Stored data:
%%

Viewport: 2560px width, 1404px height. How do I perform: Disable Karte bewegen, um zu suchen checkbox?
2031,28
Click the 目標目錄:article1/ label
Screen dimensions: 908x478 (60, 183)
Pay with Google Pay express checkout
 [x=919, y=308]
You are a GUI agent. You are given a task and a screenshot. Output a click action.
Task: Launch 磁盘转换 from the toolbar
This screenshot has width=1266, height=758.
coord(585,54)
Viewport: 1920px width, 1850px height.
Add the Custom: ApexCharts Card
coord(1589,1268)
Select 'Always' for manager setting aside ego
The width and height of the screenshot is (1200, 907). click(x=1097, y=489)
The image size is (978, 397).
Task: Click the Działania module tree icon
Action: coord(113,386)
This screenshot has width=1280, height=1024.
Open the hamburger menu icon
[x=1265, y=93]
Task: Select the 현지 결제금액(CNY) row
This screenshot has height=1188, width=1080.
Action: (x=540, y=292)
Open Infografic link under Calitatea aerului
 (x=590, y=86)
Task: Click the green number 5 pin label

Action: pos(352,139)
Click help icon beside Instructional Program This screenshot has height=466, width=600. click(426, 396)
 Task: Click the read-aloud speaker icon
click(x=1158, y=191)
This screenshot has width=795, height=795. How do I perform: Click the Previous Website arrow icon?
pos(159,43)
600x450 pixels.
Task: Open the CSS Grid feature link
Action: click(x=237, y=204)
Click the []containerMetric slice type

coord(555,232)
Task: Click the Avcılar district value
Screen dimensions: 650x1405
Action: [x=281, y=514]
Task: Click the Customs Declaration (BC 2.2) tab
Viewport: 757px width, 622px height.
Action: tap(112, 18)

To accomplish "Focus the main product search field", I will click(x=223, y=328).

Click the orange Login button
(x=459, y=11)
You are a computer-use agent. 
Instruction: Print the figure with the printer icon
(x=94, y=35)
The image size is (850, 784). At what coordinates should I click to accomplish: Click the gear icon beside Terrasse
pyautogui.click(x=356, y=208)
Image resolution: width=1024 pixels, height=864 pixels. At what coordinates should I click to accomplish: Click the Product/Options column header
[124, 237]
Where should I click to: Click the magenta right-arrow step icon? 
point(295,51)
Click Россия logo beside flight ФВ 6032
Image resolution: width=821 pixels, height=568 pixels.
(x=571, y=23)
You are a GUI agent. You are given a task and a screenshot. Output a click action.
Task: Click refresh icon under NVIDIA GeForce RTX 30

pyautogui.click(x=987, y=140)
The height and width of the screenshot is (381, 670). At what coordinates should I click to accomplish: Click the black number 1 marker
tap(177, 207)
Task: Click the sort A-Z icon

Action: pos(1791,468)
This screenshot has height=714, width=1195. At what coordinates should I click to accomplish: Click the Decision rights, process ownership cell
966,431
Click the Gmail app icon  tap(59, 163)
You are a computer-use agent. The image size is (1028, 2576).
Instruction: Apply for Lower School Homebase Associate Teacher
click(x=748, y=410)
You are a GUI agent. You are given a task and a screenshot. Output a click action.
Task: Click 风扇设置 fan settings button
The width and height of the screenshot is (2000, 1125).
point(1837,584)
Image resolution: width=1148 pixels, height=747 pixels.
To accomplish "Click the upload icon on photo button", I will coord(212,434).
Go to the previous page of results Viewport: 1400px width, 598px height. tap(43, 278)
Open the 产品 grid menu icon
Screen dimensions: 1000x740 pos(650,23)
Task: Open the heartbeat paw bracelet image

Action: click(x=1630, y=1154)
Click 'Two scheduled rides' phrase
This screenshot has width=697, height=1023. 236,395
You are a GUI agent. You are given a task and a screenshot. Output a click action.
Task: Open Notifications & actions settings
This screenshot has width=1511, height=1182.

%%

What is needed is each line from the records with the word "computer" in it.

- **Output**
You are a computer-use agent. 
You are a computer-use agent. The image size is (1028, 2576).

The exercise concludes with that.